The geometric arrangement of the sensors (see Figure 2) is key in array-seismology. The arrangement into special geometric figures depends on the seismic energy sources we want to use for the subsurface analysis, i.e., far-away and large magnitude earthquakes generate a directional wavefield of large amplitudes. For the site-characterization in the EPOS-BE project we rather use ambient noise sources, which are (theoretically) randomly distributed in direction and distance to the array and thus, we need to be sensitive for all azimuth-values. The size of the array, which is defined by intersensor distances and the aperture (the largest distance between two sensors), roughly correlates with the subsurface depth for which the array is the most sensitive (neglecting the subsurface lithology itself).

Figure 2: Installation of 24 3C seismic nodes (yellow dots) in the ROB parc at Uccle (Brussels). Nodes are installed to derive the structure of the subsurface and the velocity of seismic wave propagation through the soil. Pink lines show interstation distances.

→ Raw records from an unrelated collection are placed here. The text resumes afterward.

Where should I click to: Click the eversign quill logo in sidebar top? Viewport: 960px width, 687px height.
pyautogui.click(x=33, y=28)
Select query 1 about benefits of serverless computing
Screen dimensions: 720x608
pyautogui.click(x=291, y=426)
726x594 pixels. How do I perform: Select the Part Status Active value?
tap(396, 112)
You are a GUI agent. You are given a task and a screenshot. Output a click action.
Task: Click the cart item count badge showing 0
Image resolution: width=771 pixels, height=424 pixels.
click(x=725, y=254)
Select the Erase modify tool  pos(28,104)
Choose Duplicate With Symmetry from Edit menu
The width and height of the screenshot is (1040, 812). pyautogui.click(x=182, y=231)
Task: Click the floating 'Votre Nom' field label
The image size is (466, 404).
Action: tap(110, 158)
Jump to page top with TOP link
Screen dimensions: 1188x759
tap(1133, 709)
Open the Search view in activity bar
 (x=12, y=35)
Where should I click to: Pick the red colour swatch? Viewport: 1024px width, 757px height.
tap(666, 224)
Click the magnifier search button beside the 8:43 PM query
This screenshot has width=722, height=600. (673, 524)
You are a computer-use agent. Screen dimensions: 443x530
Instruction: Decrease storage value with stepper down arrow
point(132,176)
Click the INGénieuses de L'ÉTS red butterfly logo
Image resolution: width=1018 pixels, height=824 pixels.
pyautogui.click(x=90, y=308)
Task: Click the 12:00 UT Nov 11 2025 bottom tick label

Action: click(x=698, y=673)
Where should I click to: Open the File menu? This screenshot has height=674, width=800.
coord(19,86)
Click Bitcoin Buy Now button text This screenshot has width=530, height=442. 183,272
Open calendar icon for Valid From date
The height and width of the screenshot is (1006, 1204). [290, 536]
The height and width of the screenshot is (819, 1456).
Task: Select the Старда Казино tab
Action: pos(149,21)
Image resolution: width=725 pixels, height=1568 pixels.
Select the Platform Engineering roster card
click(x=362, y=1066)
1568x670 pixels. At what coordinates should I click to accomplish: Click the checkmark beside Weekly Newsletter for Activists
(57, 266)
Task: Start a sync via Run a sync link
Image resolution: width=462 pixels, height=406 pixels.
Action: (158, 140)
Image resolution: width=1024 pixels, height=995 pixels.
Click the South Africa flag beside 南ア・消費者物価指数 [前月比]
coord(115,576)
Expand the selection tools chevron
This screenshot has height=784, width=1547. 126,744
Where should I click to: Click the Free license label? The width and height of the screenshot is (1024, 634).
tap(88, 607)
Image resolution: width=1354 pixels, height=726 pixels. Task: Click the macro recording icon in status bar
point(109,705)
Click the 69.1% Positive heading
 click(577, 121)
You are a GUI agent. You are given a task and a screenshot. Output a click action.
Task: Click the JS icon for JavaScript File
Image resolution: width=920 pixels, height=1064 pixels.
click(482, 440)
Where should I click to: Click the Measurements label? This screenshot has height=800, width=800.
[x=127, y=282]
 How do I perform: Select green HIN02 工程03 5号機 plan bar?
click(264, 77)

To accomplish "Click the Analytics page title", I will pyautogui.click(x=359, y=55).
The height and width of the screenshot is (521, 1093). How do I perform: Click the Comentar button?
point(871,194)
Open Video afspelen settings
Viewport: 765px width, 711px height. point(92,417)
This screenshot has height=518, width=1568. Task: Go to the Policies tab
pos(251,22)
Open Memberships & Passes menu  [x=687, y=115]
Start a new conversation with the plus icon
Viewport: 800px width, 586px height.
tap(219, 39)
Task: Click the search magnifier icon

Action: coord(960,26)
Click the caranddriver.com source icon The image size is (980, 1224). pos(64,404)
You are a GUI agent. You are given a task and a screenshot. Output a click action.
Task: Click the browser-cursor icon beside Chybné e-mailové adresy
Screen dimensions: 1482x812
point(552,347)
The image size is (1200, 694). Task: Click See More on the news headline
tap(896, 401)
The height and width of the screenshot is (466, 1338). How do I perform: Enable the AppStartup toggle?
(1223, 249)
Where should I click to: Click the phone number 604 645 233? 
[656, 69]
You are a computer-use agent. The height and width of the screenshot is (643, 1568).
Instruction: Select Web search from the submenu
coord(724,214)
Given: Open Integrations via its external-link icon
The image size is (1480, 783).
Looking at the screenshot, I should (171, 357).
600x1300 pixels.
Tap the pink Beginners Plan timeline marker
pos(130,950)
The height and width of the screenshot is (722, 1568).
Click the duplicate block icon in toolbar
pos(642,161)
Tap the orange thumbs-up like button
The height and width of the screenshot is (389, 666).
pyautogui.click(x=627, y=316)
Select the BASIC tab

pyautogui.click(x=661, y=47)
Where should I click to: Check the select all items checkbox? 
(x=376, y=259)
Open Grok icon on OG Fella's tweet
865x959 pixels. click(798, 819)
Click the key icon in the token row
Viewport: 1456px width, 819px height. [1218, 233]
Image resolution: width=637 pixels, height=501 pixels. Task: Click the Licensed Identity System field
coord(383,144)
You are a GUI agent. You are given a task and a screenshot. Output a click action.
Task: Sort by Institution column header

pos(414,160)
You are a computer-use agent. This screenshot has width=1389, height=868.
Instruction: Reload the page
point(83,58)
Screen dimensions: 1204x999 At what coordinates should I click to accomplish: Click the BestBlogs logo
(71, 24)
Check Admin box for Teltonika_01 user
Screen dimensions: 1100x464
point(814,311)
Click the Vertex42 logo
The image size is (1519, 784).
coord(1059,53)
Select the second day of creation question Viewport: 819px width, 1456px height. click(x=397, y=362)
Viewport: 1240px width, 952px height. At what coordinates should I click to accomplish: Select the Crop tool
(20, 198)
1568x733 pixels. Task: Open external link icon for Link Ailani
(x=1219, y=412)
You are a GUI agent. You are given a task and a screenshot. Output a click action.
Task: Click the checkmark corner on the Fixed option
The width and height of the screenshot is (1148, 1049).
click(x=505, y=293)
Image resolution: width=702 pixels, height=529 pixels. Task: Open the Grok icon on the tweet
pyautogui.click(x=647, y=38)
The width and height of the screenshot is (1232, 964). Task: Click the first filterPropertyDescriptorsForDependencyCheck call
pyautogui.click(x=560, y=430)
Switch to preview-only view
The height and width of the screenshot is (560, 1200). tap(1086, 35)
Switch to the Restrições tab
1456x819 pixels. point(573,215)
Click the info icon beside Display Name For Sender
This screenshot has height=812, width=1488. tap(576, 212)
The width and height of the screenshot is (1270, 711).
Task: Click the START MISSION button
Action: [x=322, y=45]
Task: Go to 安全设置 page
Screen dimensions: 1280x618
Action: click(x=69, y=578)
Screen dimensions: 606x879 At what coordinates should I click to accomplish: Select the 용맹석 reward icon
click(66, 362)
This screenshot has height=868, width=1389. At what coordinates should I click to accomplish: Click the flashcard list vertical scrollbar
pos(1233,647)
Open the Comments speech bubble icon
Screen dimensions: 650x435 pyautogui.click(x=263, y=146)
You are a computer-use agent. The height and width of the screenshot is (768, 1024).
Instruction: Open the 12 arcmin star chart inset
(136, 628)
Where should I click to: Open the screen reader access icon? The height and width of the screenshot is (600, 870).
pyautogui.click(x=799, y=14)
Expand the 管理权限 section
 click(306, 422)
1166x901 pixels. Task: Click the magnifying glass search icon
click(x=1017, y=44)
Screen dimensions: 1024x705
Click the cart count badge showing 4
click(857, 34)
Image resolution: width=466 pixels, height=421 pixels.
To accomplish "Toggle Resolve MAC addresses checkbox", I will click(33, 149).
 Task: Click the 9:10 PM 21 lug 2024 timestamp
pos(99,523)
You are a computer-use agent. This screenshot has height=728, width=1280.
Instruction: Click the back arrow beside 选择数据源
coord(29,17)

The processing of the recorded seismic waveforms is performed with the Geopsy software (link to the recent paper of Geopsy), a toolkit particularly developed for the analysis of ambient vibration recordings. In here, we use three different methods:

  • H/V: is a single station method (based on Nakamura 1979) in which the noise spectrum (Fourier amplitude spectrum) ratio of the horizontal components to the vertical component is calculated. This gives an H/V peak amplitude for a specific frequency value (f0). From this we can estimate roughly the depth and strength of the impedance contrast as a result of changing the subsurface lithology from sediments to the bedrock.
  • MSPAC (modified spatial autocorrelation technique): assumes that the recorded noise is the sum of seismic waves of randomly distributed sources, having the same phase velocity for each frequency. By fitting a spatial-correlation function of all station pairs in the Array to a theoretical curve, we derive implications for the subsurface s-wave velocities.
  • Frequency-wavenumber (FK): here, the recorded noise at all stations of the array will be translated from the space and time domains into the wavenumber and frequency domains, as their spectral counterparts. From this, another dispersion curve can be extracted, giving the phase velocities as a function of frequency.
All these methods (in combination with other geological observations as boundary conditions) enable us to construct and estimate the subsurface velocity structure.

Results

The final velocity models (see figure 3) represent the layered structure underneath a station/ an array, where each layer consists of a different geological unit with unique corresponding seismic velocities. As the passive methods used for the estimation of models have non-unique solutions, the velocity structures and values possess a range of uncertainty (see the width of different values per layer in figure 3). Therefore, the final solution is just the most likely solution and image of the subsurface structure we can extract. Average values of certain parameters of interest for engineering purposes (e.g., vS30, f0) are further estimated and communicated to the central storage of the EPOS project called ORFEUS station book. In here, meta-information of all publicly available seismic stations in Europe are stored in this centralized platform, giving a unified overview of all necessary base information to the global seismological community.

Figure 3: Installation of 24 3C seismic nodes (yellow dots) in the ROB parc at Uccle (Brussels). Nodes are installed to derive the structure of the subsurface and the velocity of seismic wave propagation through the soil. Pink lines show interstation distances.